■ Source text
********************
Romans 12:1-2- Therefore, I urge you, brothers and sisters, in view of God’s mercy, to offer your bodies as a living sacrifice, holy and pleasing to God—this is your true and proper worship. Do not conform to the pattern of this world, but be transformed by the renewing of your mind. Then you will be able to test and approve what God’s will is—his good, pleasing and perfect will.

What do you see when you read these scriptures together? What stands out to you? Here’s what I see:

  1. We are able to worship TROUGH Christ because of the power of His death and the power of the resurrection.
  2. Worship is NEVER about us. It is Christ-centric; Christ is the object of our worship.
  3. Worship is never strictly vertical. While scripture is full of references to vertical worship e.g. “sing to the Lord,” scripture is also clear that we are sing TO and WITH one another in a horizontal fashion. Read these scriptures again. Every single one focuses on a horizontal element in worship. We are to sing to ONE ANOTHER…instruct ONE ANOTHER…admonish ONE ANOTHER.
  4. Worship is an opportunity for us to express our THANKS to God in THE NAME OF THE LORD.
********************
Records locating words and elements
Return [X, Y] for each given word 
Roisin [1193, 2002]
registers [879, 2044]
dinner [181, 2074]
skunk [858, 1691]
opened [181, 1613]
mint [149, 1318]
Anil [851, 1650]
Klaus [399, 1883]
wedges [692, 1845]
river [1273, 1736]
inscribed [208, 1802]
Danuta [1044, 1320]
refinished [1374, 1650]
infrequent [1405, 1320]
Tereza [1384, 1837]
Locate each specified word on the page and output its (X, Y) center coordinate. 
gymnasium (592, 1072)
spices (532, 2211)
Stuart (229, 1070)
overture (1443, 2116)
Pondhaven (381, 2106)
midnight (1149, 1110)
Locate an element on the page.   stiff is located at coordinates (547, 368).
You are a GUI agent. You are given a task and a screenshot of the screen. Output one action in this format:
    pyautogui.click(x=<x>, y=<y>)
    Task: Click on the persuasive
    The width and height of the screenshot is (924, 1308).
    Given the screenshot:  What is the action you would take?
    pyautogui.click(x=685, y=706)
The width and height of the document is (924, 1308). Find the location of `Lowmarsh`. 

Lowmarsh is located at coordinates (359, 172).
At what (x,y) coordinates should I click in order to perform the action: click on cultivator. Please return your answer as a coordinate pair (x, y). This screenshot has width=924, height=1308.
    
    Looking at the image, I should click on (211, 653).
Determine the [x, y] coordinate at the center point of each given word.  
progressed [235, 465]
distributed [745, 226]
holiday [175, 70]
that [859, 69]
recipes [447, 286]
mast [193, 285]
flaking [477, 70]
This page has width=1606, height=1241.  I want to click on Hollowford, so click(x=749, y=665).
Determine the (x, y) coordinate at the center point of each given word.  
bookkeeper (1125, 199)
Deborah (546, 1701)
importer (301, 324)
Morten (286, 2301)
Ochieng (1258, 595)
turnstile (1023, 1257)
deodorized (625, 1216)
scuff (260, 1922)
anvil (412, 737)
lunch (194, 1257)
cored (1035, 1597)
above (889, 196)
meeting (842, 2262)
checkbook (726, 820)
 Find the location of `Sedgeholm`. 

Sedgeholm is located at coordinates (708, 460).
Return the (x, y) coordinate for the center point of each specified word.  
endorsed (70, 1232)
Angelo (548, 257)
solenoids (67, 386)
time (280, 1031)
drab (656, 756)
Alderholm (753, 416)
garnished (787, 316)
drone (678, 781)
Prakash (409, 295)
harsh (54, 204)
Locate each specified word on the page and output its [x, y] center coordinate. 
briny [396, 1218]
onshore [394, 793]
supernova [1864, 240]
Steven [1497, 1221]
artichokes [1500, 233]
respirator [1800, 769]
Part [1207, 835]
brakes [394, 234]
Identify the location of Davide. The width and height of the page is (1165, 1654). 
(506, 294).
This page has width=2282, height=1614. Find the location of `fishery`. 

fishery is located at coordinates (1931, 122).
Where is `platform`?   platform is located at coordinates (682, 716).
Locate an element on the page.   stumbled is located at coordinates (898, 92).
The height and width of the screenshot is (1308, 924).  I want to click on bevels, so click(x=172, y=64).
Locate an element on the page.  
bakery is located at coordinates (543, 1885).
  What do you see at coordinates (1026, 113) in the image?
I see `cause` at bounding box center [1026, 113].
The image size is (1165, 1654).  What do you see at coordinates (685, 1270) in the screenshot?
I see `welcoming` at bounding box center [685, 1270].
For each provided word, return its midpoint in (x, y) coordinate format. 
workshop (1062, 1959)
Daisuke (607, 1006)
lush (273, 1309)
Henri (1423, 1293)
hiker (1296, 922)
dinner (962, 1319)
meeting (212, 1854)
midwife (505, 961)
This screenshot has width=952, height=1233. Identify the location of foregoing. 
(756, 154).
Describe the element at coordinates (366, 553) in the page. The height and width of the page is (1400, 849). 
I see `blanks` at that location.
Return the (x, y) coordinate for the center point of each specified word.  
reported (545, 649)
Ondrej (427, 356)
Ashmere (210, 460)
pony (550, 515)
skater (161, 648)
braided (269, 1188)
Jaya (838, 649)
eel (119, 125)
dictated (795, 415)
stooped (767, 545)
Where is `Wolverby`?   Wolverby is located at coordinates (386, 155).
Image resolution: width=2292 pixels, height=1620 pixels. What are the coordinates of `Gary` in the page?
********************
■ Directions
Reproduce the passage on worship word for word, from "What do you" up to and including "OF THE LORD.". The material can be set aside; it is not needed for anything here.

■ Solution
What do you see when you read these scriptures together? What stands out to you? Here’s what I see:

  1. We are able to worship TROUGH Christ because of the power of His death and the power of the resurrection.
  2. Worship is NEVER about us. It is Christ-centric; Christ is the object of our worship.
  3. Worship is never strictly vertical. While scripture is full of references to vertical worship e.g. “sing to the Lord,” scripture is also clear that we are sing TO and WITH one another in a horizontal fashion. Read these scriptures again. Every single one focuses on a horizontal element in worship. We are to sing to ONE ANOTHER…instruct ONE ANOTHER…admonish ONE ANOTHER.
  4. Worship is an opportunity for us to express our THANKS to God in THE NAME OF THE LORD.